═════ Passage for review

Religion in Society

Study Links Abortion, Substance Abuse

| by Baptist Press

WASHINGTON -- A study from the University of Manitoba has found that women who have had an abortion are nearly four times as likely to have problems with drugs and alcohol as those who have not.

Researchers also identified an association between mental disorders and abortion and suggested that doctors should screen for a history of abortion in women who present symptoms of anxiety, mood disorders and substance abuse.

Published in the April issue of the Canadian Journal of Psychology, the study said depression and substance abuse plague about half of American women who reported having an abortion, according to the Winnipeg Free Press.

Research involving more than 3,300 women showed that about 25 percent who had undergone an abortion acknowledged some substance abuse, while such abuse was found in only 7 percent of non-abortive women, the Free Press reported.

Women who had abortions were 3.8 times more likely to have substance use disorders than those who had not, even when an exposure to violence -- which increases the odds of substance abuse -- was factored in, the Toronto Sun reported.

"The bond between a woman and her unborn baby is very powerful," C. Ben Mitchell, professor of moral philosophy at Union University in Jackson, Tenn., said in comments to Baptist Press. "It shouldn't be surprising to anyone, therefore, that abortion is a traumatic experience and that subsequent substance abuse is higher among those who have had one."

Mitchell suggested: "Shouldn't women considering abortion be informed about the higher risk for substance abuse? And those who care for women who have had abortions should be alert to the signs of substance abuse."

Natalie Mota, the study's primary author, said the link between abortion and substance abuse may have been as strong as it was because women used alcohol or other drugs as a form of self-medication, though the research did not look into that. She also cautioned against drawing another conclusion.

"You absolutely cannot say from this data that an abortion causes mental illness," Mota said. "There's an association present, but whether the mental illness comes before or after needs to be further examined."

Researchers speculate that other factors, such as violence and poor social supports, may contribute to mental disorders, the Free Press said. Women with household incomes of $75,000 were more likely to report an abortion than those with household incomes under $25,000.

While other studies have found similar links, this study used a larger and more representative sample of women, Mota said, and the results indicate more research is needed to explore the link between abortion and mental health.

Priscilla Coleman, a family studies professor at Bowling Green State University, told that the Manitoba study provides more evidence for the American Psychological Association in a challenge to its position that abortion presents no mental health problems for women.

"This report represents the latest in a series of articles from across the globe (United States, New Zealand, Australia, Norway and South Africa) published in recent years directly contradicting the findings of the American Psychological Association Task Force report released in 2008," Coleman said. "Large scale, well-controlled studies using sophisticated data analysis methodologies consistently confirm a relationship between abortion and psychological distress that the national professional organization has dismissed," Coleman added.

══════════
═════ Information provided

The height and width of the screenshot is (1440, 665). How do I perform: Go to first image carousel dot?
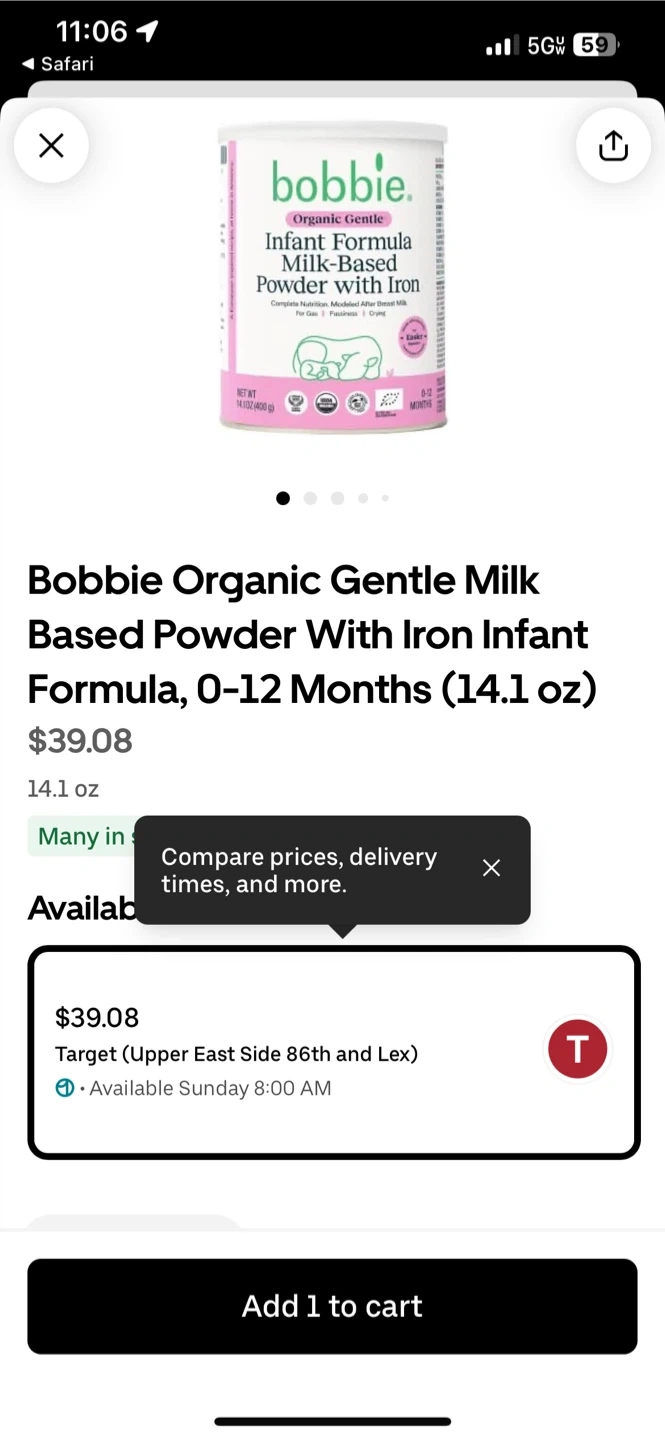(283, 498)

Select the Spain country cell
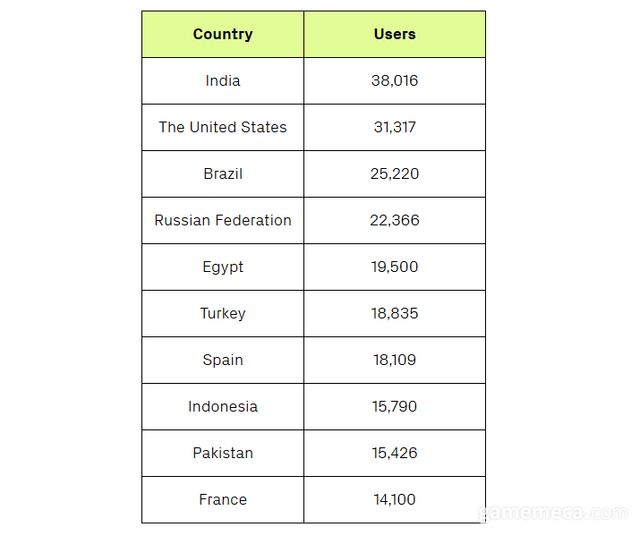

══════════

Copy word for word the part of the article on abortion and substance abuse that opens with the words "Religion in Society" and closes with "and substance abuse.".

▶ _Reply to the exercise_:
Religion in Society

Study Links Abortion, Substance Abuse

| by Baptist Press

WASHINGTON -- A study from the University of Manitoba has found that women who have had an abortion are nearly four times as likely to have problems with drugs and alcohol as those who have not.

Researchers also identified an association between mental disorders and abortion and suggested that doctors should screen for a history of abortion in women who present symptoms of anxiety, mood disorders and substance abuse.